Content starts

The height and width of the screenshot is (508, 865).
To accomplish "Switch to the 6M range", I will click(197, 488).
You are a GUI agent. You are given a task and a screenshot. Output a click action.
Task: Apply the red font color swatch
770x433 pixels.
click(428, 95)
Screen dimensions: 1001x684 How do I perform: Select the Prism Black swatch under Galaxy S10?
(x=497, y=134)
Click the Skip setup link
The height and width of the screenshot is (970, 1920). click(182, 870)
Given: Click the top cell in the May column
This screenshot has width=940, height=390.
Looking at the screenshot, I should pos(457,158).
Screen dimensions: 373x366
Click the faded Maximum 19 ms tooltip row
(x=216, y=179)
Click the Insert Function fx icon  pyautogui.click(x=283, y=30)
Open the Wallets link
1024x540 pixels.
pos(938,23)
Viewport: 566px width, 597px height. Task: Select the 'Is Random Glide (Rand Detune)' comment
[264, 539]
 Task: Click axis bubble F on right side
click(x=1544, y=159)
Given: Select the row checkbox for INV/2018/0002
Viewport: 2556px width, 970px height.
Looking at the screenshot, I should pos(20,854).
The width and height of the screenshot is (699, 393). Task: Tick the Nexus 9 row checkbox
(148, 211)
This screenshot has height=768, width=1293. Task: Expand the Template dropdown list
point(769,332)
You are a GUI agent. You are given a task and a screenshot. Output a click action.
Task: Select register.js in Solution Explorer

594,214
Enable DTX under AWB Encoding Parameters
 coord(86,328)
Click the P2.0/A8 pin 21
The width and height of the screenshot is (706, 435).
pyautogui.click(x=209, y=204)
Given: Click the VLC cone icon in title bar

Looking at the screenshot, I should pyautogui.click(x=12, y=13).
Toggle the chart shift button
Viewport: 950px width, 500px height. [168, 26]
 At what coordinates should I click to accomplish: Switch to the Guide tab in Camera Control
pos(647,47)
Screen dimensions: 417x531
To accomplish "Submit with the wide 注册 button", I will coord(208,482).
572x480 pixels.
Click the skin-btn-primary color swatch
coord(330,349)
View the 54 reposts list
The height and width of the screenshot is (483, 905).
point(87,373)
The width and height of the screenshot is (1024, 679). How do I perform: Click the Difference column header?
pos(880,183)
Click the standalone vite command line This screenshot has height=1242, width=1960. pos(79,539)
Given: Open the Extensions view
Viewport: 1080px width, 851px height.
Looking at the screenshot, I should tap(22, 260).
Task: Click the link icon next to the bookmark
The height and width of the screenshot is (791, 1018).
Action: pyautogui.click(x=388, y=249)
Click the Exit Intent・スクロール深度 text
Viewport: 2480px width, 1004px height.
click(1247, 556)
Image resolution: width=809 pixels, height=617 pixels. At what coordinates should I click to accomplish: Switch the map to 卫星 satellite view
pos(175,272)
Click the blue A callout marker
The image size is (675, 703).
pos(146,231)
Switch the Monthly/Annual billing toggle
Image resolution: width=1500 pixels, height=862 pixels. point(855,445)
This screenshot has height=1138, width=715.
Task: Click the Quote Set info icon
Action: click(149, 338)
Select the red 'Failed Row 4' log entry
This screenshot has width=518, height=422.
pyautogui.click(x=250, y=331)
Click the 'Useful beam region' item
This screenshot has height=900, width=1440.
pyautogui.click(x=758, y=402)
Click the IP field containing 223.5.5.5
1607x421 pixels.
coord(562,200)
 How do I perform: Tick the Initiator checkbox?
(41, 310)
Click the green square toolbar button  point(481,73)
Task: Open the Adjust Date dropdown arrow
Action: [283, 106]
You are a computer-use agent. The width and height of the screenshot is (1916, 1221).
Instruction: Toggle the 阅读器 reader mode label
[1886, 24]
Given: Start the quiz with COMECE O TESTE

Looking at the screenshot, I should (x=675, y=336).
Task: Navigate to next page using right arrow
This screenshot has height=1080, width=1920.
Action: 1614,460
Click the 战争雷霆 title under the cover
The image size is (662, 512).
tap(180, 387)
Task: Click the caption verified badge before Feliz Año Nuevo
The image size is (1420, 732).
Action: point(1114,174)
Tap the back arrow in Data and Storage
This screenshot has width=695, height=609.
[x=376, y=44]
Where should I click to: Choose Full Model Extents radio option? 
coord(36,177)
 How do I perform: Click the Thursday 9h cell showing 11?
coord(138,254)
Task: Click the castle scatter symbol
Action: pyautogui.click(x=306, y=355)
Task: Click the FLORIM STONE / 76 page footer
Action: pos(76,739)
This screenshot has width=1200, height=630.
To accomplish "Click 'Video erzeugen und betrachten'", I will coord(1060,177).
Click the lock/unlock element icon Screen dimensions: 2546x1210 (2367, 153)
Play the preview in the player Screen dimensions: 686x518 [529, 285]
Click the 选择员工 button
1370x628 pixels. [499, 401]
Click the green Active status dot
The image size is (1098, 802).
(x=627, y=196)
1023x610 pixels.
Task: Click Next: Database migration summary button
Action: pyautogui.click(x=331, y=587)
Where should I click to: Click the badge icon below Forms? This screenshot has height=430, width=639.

Content ends

A faithful, word-for-word copy of the data is the expected answer.

The answer —
The height and width of the screenshot is (508, 865).
To accomplish "Switch to the 6M range", I will click(197, 488).
You are a GUI agent. You are given a task and a screenshot. Output a click action.
Task: Apply the red font color swatch
770x433 pixels.
click(428, 95)
Screen dimensions: 1001x684 How do I perform: Select the Prism Black swatch under Galaxy S10?
(x=497, y=134)
Click the Skip setup link
The height and width of the screenshot is (970, 1920). click(182, 870)
Given: Click the top cell in the May column
This screenshot has width=940, height=390.
Looking at the screenshot, I should pos(457,158).
Screen dimensions: 373x366
Click the faded Maximum 19 ms tooltip row
(x=216, y=179)
Click the Insert Function fx icon  pyautogui.click(x=283, y=30)
Open the Wallets link
1024x540 pixels.
pos(938,23)
Viewport: 566px width, 597px height. Task: Select the 'Is Random Glide (Rand Detune)' comment
[264, 539]
 Task: Click axis bubble F on right side
click(x=1544, y=159)
Given: Select the row checkbox for INV/2018/0002
Viewport: 2556px width, 970px height.
Looking at the screenshot, I should pos(20,854).
The width and height of the screenshot is (699, 393). Task: Tick the Nexus 9 row checkbox
(148, 211)
This screenshot has height=768, width=1293. Task: Expand the Template dropdown list
point(769,332)
You are a GUI agent. You are given a task and a screenshot. Output a click action.
Task: Select register.js in Solution Explorer

594,214
Enable DTX under AWB Encoding Parameters
 coord(86,328)
Click the P2.0/A8 pin 21
The width and height of the screenshot is (706, 435).
pyautogui.click(x=209, y=204)
Given: Click the VLC cone icon in title bar

Looking at the screenshot, I should pyautogui.click(x=12, y=13).
Toggle the chart shift button
Viewport: 950px width, 500px height. [168, 26]
 At what coordinates should I click to accomplish: Switch to the Guide tab in Camera Control
pos(647,47)
Screen dimensions: 417x531
To accomplish "Submit with the wide 注册 button", I will coord(208,482).
572x480 pixels.
Click the skin-btn-primary color swatch
coord(330,349)
View the 54 reposts list
The height and width of the screenshot is (483, 905).
point(87,373)
The width and height of the screenshot is (1024, 679). How do I perform: Click the Difference column header?
pos(880,183)
Click the standalone vite command line This screenshot has height=1242, width=1960. pos(79,539)
Given: Open the Extensions view
Viewport: 1080px width, 851px height.
Looking at the screenshot, I should tap(22, 260).
Task: Click the link icon next to the bookmark
The height and width of the screenshot is (791, 1018).
Action: pyautogui.click(x=388, y=249)
Click the Exit Intent・スクロール深度 text
Viewport: 2480px width, 1004px height.
click(1247, 556)
Image resolution: width=809 pixels, height=617 pixels. At what coordinates should I click to accomplish: Switch the map to 卫星 satellite view
pos(175,272)
Click the blue A callout marker
The image size is (675, 703).
pos(146,231)
Switch the Monthly/Annual billing toggle
Image resolution: width=1500 pixels, height=862 pixels. point(855,445)
This screenshot has height=1138, width=715.
Task: Click the Quote Set info icon
Action: click(149, 338)
Select the red 'Failed Row 4' log entry
This screenshot has width=518, height=422.
pyautogui.click(x=250, y=331)
Click the 'Useful beam region' item
This screenshot has height=900, width=1440.
pyautogui.click(x=758, y=402)
Click the IP field containing 223.5.5.5
1607x421 pixels.
coord(562,200)
 How do I perform: Tick the Initiator checkbox?
(41, 310)
Click the green square toolbar button  point(481,73)
Task: Open the Adjust Date dropdown arrow
Action: [283, 106]
You are a computer-use agent. The width and height of the screenshot is (1916, 1221).
Instruction: Toggle the 阅读器 reader mode label
[1886, 24]
Given: Start the quiz with COMECE O TESTE

Looking at the screenshot, I should (x=675, y=336).
Task: Navigate to next page using right arrow
This screenshot has height=1080, width=1920.
Action: 1614,460
Click the 战争雷霆 title under the cover
The image size is (662, 512).
tap(180, 387)
Task: Click the caption verified badge before Feliz Año Nuevo
The image size is (1420, 732).
Action: point(1114,174)
Tap the back arrow in Data and Storage
This screenshot has width=695, height=609.
[x=376, y=44]
Where should I click to: Choose Full Model Extents radio option? 
coord(36,177)
 How do I perform: Click the Thursday 9h cell showing 11?
coord(138,254)
Task: Click the castle scatter symbol
Action: pyautogui.click(x=306, y=355)
Task: Click the FLORIM STONE / 76 page footer
Action: pos(76,739)
This screenshot has width=1200, height=630.
To accomplish "Click 'Video erzeugen und betrachten'", I will coord(1060,177).
Click the lock/unlock element icon Screen dimensions: 2546x1210 (2367, 153)
Play the preview in the player Screen dimensions: 686x518 [529, 285]
Click the 选择员工 button
1370x628 pixels. [499, 401]
Click the green Active status dot
The image size is (1098, 802).
(x=627, y=196)
1023x610 pixels.
Task: Click Next: Database migration summary button
Action: pyautogui.click(x=331, y=587)
Where should I click to: Click the badge icon below Forms? This screenshot has height=430, width=639.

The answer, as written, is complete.